AWM President Samantha Sadiv, a senior math major and geography minor, never doubted that she would one day pursue a math or science related career—and she has already lined up a position with a D.C. nonprofit accountancy firm after graduation. “No one ever told me there was a stereotype of women being bad at math,” she said. Through AWM, she strives to offer the same kind of inspiration and encouragement to her classmates. “There are a lot of women here who are not deterred by people telling them they aren’t supposed to be good at math,” she said. “We see girls who are excelling at math and a lot of it has to do with their parents, their peers and their teachers pushing them to keep at it.”

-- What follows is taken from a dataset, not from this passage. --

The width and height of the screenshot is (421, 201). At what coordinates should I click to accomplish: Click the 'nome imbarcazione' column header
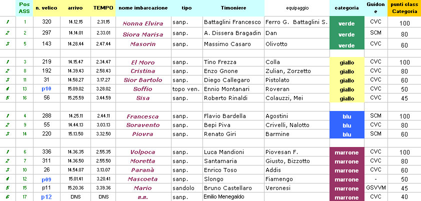click(x=143, y=8)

AWM, which has about 40 members, aims to promote women pursuing careers in math-related fields. While the organization mostly benefits female undergraduate students majoring in math, the club welcomes students of all genders, majors and ages. AWM holds weekly study sessions to help students adjust to college-level math. (“Making the transition from high school calculus to college calculus is much harder than it looks,” Berger said.) The group regularly participates in charity events like the Nerd Olympics, a math-themed competition benefiting For Love of Children, a tutoring initiative for D.C. students who fall below grade level in math.

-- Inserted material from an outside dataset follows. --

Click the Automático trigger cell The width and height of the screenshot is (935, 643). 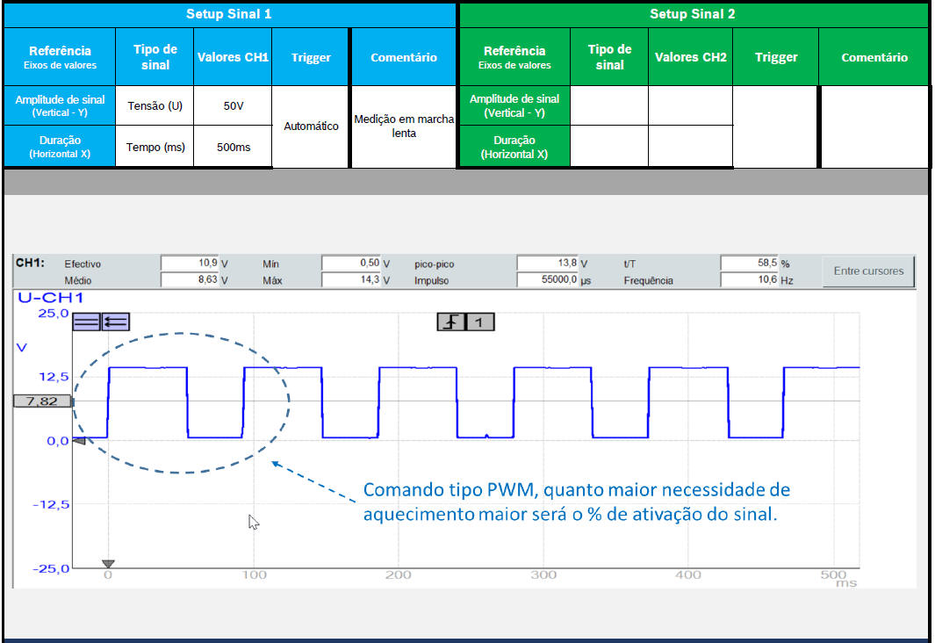(x=311, y=126)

AWM also hosts an annual student-alumni networking dinner, featuring a panel of GW math alumni now working in research, graduate school or math-related careers. “Our goal is to facilitate a one-on-one conversation with alumni to give students an open honest insightful view of the opportunities that are available to them,” Sadiv said. This year’s alumni guests included Marissa Wiener, BA '14, a financial analyst at Geico; former AWM President Katie Willard, BA '16, a social media consultant; and Kendall Moffett-Sklaroff, BA ’16, a data analyst at WIC, a federally-funded health and nutrition program for women, infants and children.
“When people hear ‘math,’ they think about spending all their time doing math theory and proofs on the chalkboard,” Moffett-Sklaroff said. “But there are so many ways to apply math. You can be a stock trader or a game designer or an astronaut.”